*** Opening of Provided records ***

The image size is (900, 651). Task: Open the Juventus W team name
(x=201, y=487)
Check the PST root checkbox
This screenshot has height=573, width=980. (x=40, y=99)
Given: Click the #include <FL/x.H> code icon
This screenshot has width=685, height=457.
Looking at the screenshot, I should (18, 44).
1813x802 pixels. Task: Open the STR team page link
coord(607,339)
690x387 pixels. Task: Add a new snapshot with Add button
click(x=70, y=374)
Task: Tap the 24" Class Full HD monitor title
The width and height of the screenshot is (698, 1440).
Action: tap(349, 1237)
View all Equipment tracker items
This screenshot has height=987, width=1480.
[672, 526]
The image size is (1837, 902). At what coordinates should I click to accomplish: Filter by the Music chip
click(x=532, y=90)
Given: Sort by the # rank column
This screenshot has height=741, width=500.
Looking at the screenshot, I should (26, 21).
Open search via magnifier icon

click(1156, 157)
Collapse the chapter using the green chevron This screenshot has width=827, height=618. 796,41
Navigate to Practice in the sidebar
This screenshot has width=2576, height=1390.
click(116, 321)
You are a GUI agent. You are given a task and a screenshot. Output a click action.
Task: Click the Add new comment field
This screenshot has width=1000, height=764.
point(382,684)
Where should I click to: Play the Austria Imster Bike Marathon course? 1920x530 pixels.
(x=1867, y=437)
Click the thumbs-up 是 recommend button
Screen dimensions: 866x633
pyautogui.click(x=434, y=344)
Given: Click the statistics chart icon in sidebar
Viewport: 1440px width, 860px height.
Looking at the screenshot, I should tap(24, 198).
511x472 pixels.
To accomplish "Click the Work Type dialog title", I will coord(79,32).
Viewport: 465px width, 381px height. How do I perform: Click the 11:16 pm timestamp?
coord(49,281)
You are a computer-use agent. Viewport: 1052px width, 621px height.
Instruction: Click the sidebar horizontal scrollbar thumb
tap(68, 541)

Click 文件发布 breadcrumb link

*** Close of Provided records ***

| Problem statement |
Could you repeat exactly the lines in the listing above from the one with "Where should I" down to the one with "Given: Click the statistics"? Include both of those lines.

| Solution to this problem |
Where should I click to: Play the Austria Imster Bike Marathon course? 1920x530 pixels.
(x=1867, y=437)
Click the thumbs-up 是 recommend button
Screen dimensions: 866x633
pyautogui.click(x=434, y=344)
Given: Click the statistics chart icon in sidebar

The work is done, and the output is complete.